EXERCISE REQUIREMENTS >>
Would you please transcribe exactly the lines from the one containing "Instruction: Click checklist" through the end of the material below, and only those?

------------------------------

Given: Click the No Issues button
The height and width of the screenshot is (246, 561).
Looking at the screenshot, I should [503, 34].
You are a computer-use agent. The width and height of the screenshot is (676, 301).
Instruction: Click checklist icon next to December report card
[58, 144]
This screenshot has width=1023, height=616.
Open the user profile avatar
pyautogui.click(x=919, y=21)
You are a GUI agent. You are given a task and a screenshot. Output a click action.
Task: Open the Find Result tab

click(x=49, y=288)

------------------------------

TASK ANSWER >>
Instruction: Click checklist icon next to December report card
[58, 144]
This screenshot has width=1023, height=616.
Open the user profile avatar
pyautogui.click(x=919, y=21)
You are a GUI agent. You are given a task and a screenshot. Output a click action.
Task: Open the Find Result tab

click(x=49, y=288)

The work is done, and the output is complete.